### WHAT THE EXERCISE ASKS
In the records below, locate the line containing "Where should I click to: Open", then extract it and all following lines exactly, ending with the last line.

### EXTRACTED INFORMATION
********
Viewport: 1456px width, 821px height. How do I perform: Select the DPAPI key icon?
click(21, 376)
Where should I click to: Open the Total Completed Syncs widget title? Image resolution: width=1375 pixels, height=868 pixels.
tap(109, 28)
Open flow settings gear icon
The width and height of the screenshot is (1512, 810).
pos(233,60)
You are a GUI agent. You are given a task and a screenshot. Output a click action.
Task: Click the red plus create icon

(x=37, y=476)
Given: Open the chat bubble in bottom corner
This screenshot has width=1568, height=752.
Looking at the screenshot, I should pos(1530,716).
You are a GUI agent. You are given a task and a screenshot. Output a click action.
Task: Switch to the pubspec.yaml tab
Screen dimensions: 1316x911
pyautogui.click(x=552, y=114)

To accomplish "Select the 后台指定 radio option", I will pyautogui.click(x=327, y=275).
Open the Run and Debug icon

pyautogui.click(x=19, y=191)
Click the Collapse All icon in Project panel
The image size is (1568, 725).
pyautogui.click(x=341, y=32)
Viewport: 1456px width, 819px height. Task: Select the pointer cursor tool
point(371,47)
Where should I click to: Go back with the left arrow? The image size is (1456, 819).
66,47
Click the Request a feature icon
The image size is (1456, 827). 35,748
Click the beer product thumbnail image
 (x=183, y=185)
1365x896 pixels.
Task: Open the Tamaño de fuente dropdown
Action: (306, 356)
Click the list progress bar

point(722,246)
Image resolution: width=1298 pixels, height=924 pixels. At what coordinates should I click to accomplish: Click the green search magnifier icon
********
### ANSWER
Where should I click to: Open the Total Completed Syncs widget title? Image resolution: width=1375 pixels, height=868 pixels.
tap(109, 28)
Open flow settings gear icon
The width and height of the screenshot is (1512, 810).
pos(233,60)
You are a GUI agent. You are given a task and a screenshot. Output a click action.
Task: Click the red plus create icon

(x=37, y=476)
Given: Open the chat bubble in bottom corner
This screenshot has width=1568, height=752.
Looking at the screenshot, I should pos(1530,716).
You are a GUI agent. You are given a task and a screenshot. Output a click action.
Task: Switch to the pubspec.yaml tab
Screen dimensions: 1316x911
pyautogui.click(x=552, y=114)

To accomplish "Select the 后台指定 radio option", I will pyautogui.click(x=327, y=275).
Open the Run and Debug icon

pyautogui.click(x=19, y=191)
Click the Collapse All icon in Project panel
The image size is (1568, 725).
pyautogui.click(x=341, y=32)
Viewport: 1456px width, 819px height. Task: Select the pointer cursor tool
point(371,47)
Where should I click to: Go back with the left arrow? The image size is (1456, 819).
66,47
Click the Request a feature icon
The image size is (1456, 827). 35,748
Click the beer product thumbnail image
 (x=183, y=185)
1365x896 pixels.
Task: Open the Tamaño de fuente dropdown
Action: (306, 356)
Click the list progress bar

point(722,246)
Image resolution: width=1298 pixels, height=924 pixels. At what coordinates should I click to accomplish: Click the green search magnifier icon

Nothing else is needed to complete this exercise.